=== Data supplied ===
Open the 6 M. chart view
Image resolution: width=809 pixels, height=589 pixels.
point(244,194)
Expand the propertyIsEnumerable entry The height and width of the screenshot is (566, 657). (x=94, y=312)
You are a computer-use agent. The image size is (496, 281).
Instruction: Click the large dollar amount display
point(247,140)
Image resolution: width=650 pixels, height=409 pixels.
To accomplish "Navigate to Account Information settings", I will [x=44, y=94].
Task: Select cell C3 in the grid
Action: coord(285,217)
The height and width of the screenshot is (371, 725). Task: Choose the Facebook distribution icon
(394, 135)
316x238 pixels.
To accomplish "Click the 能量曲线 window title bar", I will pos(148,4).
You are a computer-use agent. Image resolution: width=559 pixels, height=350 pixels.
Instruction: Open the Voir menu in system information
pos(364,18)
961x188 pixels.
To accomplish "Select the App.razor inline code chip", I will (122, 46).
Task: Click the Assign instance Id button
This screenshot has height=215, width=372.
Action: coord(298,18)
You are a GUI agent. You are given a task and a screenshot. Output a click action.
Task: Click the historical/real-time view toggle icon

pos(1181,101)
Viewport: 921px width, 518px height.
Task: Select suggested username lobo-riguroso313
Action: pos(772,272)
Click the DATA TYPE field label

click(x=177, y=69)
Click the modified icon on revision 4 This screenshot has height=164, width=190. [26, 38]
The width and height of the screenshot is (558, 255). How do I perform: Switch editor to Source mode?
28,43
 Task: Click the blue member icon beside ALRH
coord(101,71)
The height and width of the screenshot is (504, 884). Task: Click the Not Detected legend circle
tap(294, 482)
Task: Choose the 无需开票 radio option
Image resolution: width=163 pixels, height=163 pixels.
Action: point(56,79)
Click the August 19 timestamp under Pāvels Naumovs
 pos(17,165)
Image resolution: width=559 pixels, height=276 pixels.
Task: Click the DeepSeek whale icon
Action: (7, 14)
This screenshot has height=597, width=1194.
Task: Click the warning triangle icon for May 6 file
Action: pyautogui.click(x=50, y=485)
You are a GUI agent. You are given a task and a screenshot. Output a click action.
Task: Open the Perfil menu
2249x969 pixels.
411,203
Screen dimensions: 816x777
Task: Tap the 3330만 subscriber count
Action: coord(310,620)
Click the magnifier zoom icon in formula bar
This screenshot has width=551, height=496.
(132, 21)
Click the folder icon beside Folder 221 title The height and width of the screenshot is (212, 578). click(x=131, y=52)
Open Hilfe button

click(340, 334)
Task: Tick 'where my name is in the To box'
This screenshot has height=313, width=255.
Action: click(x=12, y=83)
===
» Task brief
If a line falls between the first line of the data above and the line holding "You are a computer-use agent. Image", inclusive, retype it exactly; retype no other line.

» Answer to this problem
Open the 6 M. chart view
Image resolution: width=809 pixels, height=589 pixels.
point(244,194)
Expand the propertyIsEnumerable entry The height and width of the screenshot is (566, 657). (x=94, y=312)
You are a computer-use agent. The image size is (496, 281).
Instruction: Click the large dollar amount display
point(247,140)
Image resolution: width=650 pixels, height=409 pixels.
To accomplish "Navigate to Account Information settings", I will [x=44, y=94].
Task: Select cell C3 in the grid
Action: coord(285,217)
The height and width of the screenshot is (371, 725). Task: Choose the Facebook distribution icon
(394, 135)
316x238 pixels.
To accomplish "Click the 能量曲线 window title bar", I will pos(148,4).
You are a computer-use agent. Image resolution: width=559 pixels, height=350 pixels.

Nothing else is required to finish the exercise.